# Data section
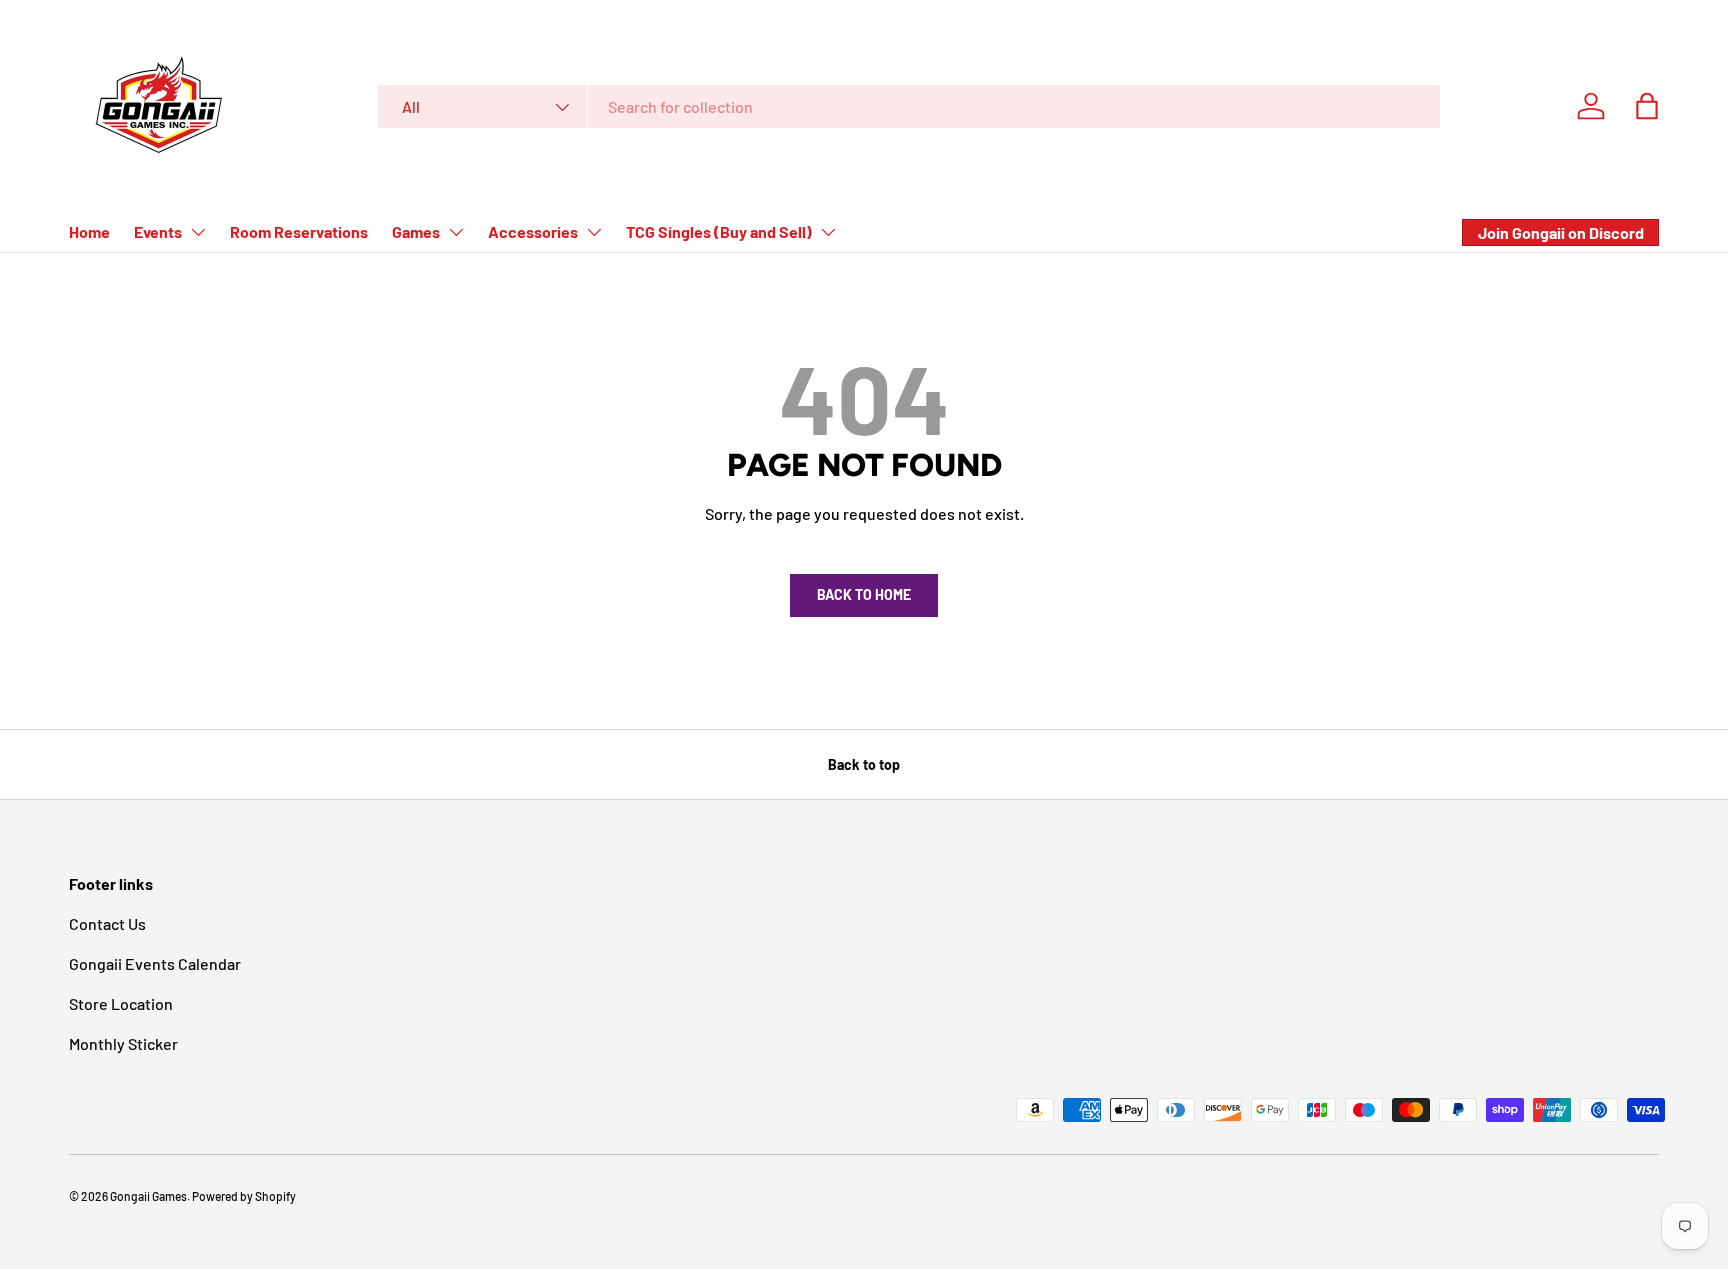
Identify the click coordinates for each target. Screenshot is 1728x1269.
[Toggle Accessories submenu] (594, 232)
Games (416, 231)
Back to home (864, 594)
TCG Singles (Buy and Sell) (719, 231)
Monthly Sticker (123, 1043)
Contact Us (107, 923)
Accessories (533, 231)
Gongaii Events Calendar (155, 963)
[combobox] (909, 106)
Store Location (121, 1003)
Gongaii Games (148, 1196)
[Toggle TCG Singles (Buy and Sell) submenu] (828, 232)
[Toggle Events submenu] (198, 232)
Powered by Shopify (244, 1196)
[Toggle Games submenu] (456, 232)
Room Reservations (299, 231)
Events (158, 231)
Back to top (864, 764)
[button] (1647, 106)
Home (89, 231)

--

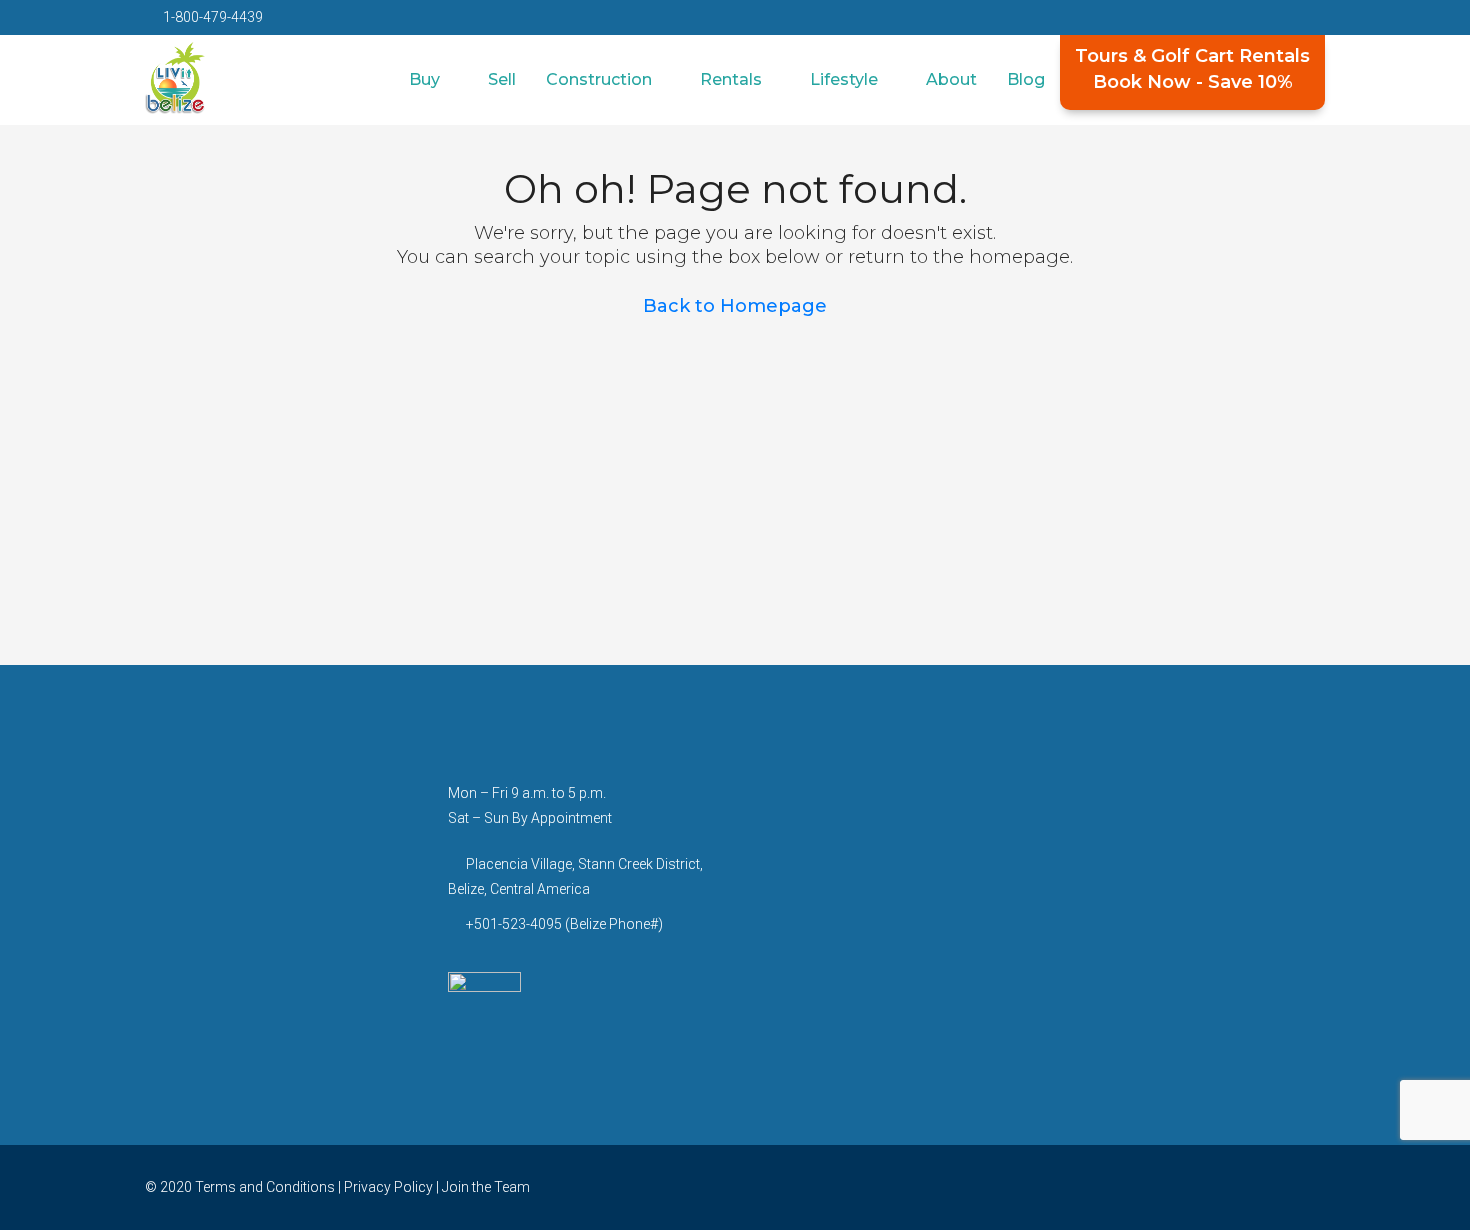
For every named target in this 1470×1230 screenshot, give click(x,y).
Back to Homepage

...

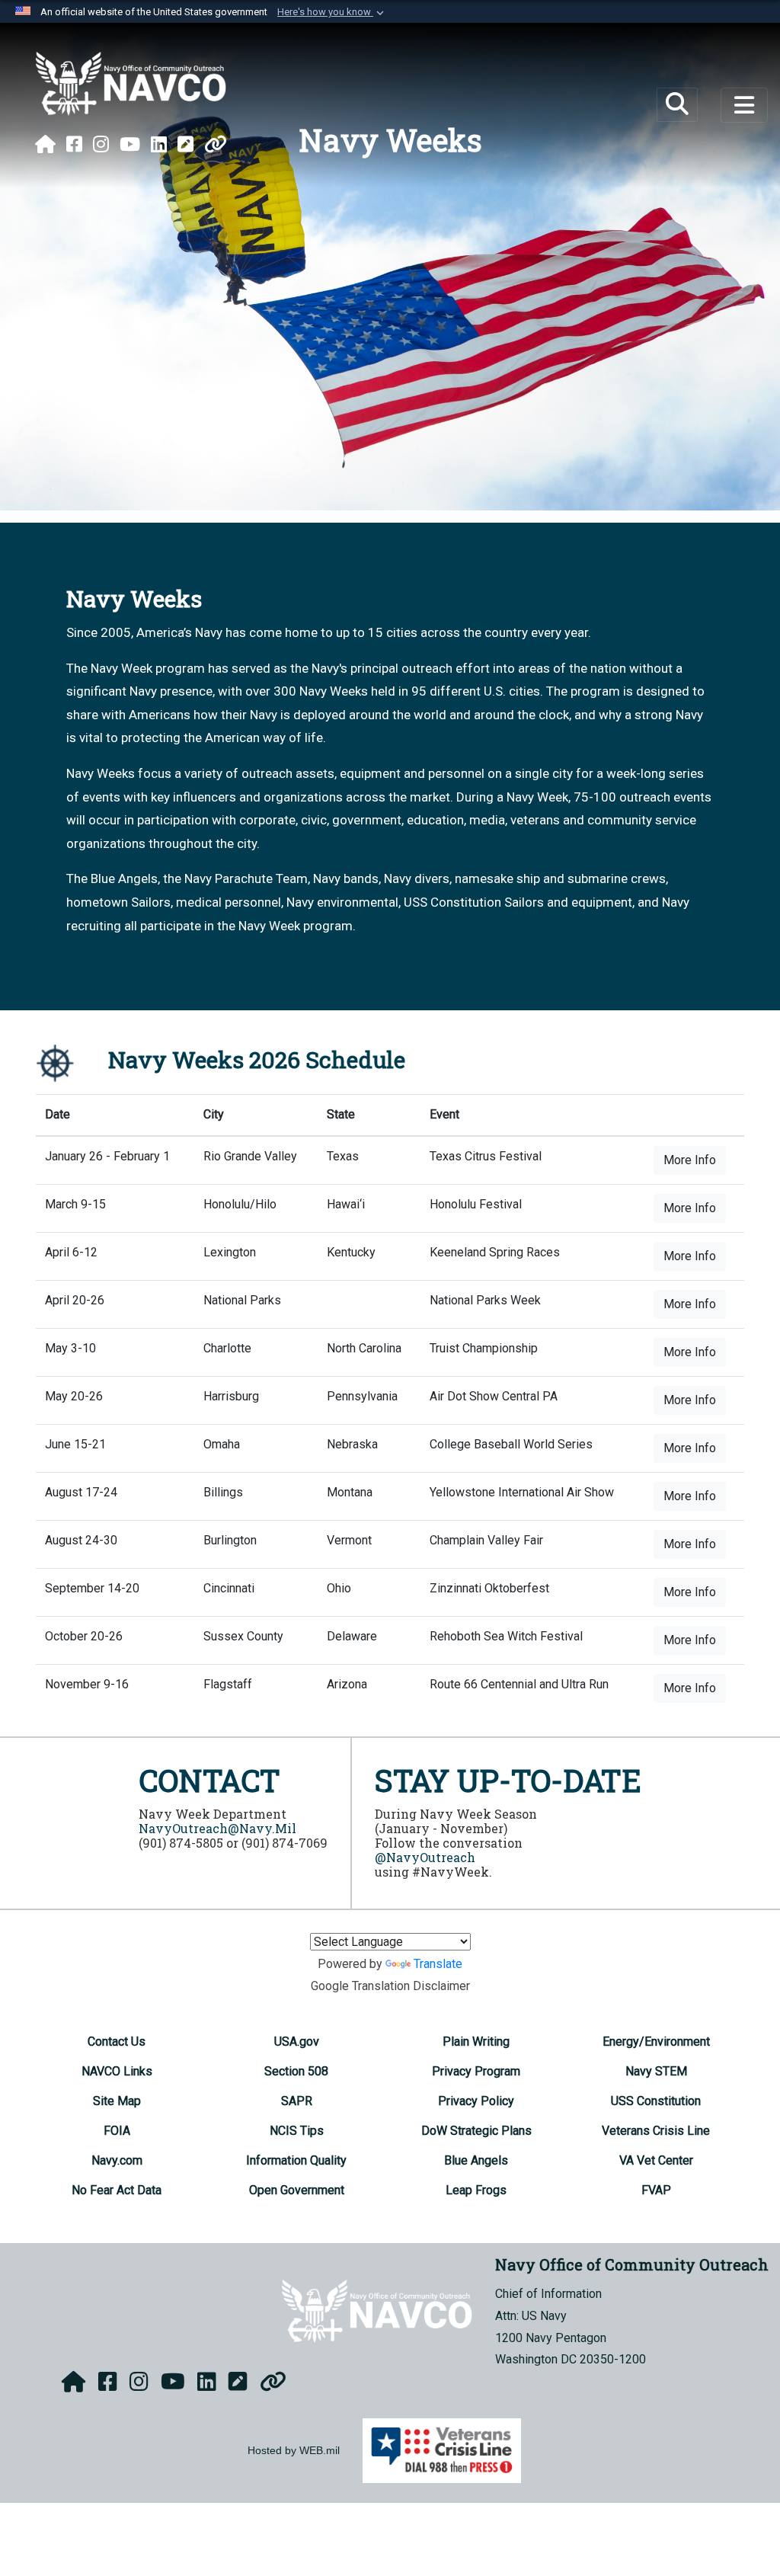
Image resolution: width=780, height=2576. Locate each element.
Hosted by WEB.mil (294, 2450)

# Problem requirements
Please reproduce exactly the lines in the listing above from the one containing "[Toggle Games submenu] (456, 232)" through the one containing "Home (89, 231)", both included, and nothing more.

# Task answer
[Toggle Games submenu] (456, 232)
Room Reservations (299, 231)
Events (158, 231)
Back to top (864, 764)
[button] (1647, 106)
Home (89, 231)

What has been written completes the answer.